On appeal, the court held that any error caused by the interjection of insurance did not rise to the level of “harmful error,” and the testimony was not an “incurable statement,” because the jury’s verdict could not have turned on the one isolated mention of insurance. Furthermore, Nguyen failed to preserve her arguments that Myers’s counsel’s statements were incurable jury arguments because she failed to object to them, request a limiting instruction, or assert that argument in her motion for new trial.

Nguyen v. Myers, No. 05-11-01510-CV

Memorandum opinions don’t usually run as long as 12 pages, but that’s how much space it took to sort out a dispute between a property owner and the contractor he hired to do some paving work on the property.  The contractor seemingly abandoned the unfinished project — which was supposed to have taken 7-10 days — after two months, and left behind his rented bulldozer.  The property owner eventually terminated the parties’ contract, but refused to hand over the bulldozer.  The bulldozer subsequently disappeared from the property, with the landowner claiming it had been stolen (a claim the trial court deemed “not credible”).

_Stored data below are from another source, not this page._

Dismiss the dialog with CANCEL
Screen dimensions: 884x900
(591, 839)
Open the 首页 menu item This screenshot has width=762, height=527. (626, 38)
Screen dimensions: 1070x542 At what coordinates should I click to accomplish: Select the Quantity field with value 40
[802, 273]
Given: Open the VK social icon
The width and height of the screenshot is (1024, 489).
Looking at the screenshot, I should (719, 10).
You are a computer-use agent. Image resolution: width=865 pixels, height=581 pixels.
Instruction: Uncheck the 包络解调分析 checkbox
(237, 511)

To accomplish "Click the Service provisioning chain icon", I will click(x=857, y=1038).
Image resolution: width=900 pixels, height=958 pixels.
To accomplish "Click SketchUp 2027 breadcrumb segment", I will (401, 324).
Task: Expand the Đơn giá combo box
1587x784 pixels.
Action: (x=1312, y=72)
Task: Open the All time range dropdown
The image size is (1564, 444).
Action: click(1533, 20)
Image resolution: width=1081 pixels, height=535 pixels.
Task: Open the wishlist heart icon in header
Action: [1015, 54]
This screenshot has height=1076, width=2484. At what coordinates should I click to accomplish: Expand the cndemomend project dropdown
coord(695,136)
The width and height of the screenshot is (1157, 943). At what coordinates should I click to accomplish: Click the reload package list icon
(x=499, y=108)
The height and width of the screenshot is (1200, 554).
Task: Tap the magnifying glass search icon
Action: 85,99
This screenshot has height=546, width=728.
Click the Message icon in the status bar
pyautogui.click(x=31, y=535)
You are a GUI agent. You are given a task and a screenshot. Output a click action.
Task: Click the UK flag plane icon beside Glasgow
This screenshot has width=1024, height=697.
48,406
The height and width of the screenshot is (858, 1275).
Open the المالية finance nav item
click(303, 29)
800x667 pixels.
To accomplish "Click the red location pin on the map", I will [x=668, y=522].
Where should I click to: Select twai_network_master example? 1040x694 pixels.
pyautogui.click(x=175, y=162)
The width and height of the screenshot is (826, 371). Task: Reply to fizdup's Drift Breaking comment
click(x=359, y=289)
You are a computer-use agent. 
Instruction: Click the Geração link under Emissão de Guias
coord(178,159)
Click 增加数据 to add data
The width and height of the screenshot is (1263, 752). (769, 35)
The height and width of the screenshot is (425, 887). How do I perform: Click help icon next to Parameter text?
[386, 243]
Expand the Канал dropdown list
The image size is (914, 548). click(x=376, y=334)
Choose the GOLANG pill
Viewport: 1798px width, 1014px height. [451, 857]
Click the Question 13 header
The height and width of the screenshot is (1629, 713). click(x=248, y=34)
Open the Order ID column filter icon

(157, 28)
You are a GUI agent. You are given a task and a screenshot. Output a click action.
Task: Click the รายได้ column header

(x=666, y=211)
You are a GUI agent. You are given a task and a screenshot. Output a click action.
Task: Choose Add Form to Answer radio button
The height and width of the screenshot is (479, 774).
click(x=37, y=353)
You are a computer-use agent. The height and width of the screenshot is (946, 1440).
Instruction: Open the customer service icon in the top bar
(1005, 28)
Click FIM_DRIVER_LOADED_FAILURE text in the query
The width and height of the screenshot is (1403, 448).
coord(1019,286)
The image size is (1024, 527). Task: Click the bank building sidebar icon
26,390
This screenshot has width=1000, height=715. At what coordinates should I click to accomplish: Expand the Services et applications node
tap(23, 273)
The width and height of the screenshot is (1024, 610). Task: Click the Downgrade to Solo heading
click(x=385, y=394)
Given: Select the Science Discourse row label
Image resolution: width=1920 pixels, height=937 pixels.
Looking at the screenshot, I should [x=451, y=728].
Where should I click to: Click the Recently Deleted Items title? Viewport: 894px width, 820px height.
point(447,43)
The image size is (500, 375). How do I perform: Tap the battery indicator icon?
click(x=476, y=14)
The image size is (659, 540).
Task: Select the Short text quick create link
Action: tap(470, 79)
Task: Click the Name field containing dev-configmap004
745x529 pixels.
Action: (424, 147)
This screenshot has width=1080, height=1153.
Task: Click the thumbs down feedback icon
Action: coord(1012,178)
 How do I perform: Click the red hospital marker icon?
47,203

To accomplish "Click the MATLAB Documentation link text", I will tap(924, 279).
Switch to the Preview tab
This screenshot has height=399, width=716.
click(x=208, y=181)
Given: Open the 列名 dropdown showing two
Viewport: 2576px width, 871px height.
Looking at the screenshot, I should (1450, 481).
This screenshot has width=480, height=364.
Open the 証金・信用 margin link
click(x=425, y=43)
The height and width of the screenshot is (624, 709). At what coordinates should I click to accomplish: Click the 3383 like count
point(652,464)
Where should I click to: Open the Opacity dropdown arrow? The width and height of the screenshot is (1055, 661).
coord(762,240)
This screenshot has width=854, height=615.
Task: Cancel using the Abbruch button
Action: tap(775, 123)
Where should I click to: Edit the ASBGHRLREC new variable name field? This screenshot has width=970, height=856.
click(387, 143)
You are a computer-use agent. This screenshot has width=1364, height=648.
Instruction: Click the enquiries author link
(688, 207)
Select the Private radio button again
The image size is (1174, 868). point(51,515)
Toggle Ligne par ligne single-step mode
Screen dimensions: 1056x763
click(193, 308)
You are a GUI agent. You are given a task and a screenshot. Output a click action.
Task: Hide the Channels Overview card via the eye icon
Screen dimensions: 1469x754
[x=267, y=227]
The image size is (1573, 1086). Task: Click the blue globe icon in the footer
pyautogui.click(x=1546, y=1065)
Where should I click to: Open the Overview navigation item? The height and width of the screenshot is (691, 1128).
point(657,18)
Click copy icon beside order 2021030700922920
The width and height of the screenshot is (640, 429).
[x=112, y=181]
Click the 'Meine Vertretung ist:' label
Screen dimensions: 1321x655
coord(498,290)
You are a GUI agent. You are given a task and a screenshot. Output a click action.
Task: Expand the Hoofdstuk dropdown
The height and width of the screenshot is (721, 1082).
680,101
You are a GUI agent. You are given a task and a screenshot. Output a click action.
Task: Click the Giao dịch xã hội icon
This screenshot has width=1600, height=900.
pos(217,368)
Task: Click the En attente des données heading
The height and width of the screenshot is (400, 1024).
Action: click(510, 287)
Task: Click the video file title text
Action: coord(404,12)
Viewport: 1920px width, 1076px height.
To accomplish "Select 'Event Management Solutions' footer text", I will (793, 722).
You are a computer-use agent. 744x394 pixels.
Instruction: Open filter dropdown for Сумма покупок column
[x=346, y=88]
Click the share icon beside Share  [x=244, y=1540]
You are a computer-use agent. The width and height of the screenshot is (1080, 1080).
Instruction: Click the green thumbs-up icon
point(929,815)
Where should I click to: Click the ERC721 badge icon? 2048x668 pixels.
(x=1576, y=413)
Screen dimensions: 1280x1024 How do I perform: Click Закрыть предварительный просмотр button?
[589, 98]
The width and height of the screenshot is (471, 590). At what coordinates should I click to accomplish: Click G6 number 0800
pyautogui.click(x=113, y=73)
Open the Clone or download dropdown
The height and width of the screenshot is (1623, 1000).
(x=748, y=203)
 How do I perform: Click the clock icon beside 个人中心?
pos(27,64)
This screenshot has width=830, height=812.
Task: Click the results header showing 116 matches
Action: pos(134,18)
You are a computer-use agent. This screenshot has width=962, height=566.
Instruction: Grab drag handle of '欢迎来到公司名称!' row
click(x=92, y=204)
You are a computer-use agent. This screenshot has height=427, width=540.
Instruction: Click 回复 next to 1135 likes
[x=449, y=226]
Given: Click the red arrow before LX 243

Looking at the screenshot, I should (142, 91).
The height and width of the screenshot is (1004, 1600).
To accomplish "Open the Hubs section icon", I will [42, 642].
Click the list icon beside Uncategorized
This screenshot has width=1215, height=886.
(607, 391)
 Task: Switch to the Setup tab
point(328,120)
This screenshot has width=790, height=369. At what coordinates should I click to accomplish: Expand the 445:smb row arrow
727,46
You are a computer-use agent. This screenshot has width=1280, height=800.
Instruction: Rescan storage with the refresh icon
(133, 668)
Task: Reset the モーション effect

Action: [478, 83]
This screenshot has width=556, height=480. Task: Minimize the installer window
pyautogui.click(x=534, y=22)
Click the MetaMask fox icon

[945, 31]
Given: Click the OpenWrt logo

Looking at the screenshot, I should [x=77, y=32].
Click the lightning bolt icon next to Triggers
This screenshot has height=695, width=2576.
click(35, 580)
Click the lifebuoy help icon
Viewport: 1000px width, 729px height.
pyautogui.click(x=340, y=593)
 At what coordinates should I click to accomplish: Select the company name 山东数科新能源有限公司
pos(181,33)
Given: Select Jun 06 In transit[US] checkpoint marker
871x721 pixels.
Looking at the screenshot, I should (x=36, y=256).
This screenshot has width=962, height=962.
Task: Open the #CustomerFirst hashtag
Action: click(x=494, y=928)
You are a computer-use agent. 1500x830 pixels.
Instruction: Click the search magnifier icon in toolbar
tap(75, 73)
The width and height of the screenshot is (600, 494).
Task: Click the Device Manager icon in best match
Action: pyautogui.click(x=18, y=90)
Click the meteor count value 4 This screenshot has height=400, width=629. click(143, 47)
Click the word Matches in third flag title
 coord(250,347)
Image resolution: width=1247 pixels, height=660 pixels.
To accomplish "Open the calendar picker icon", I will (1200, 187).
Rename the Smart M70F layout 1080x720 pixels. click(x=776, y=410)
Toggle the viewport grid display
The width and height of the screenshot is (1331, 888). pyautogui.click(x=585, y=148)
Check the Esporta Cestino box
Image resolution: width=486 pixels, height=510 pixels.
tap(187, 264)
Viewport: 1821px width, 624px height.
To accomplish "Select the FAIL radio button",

The trial court found the property owner liable for conversion of the bulldozer, and the court of appeals affirmed.  The court held that the trial testimony adequately supported the findings that (1) the lessor was the proper owner of the vehicle, (2) the landowner had exercised dominion and control over it, (3) the property owner had not acted in good faith in refusing to return the bulldozer, and (4) the alleged superseding cause of the bulldozer’s mysterious disappearance was irrelevant because the alleged theft occurred after the landowner had refused to return it to the rightful owner.  The court of appeals also held that even though the trial court erred by allowing two undisclosed witnesses to testify at trial, that error was harmless because their testimony was cumulative of what other witnesses had also testified.  Finally, the court reversed the trial court’s refusal to grant judgment in favor of the property owner on his breach of contract claim, holding that the evidence supported the breach of contract claim as a matter of law.  Accordingly, the court of appeals remanded the case to the trial court for a determination of the landowner’s damages and the possible recovery of attorney fees.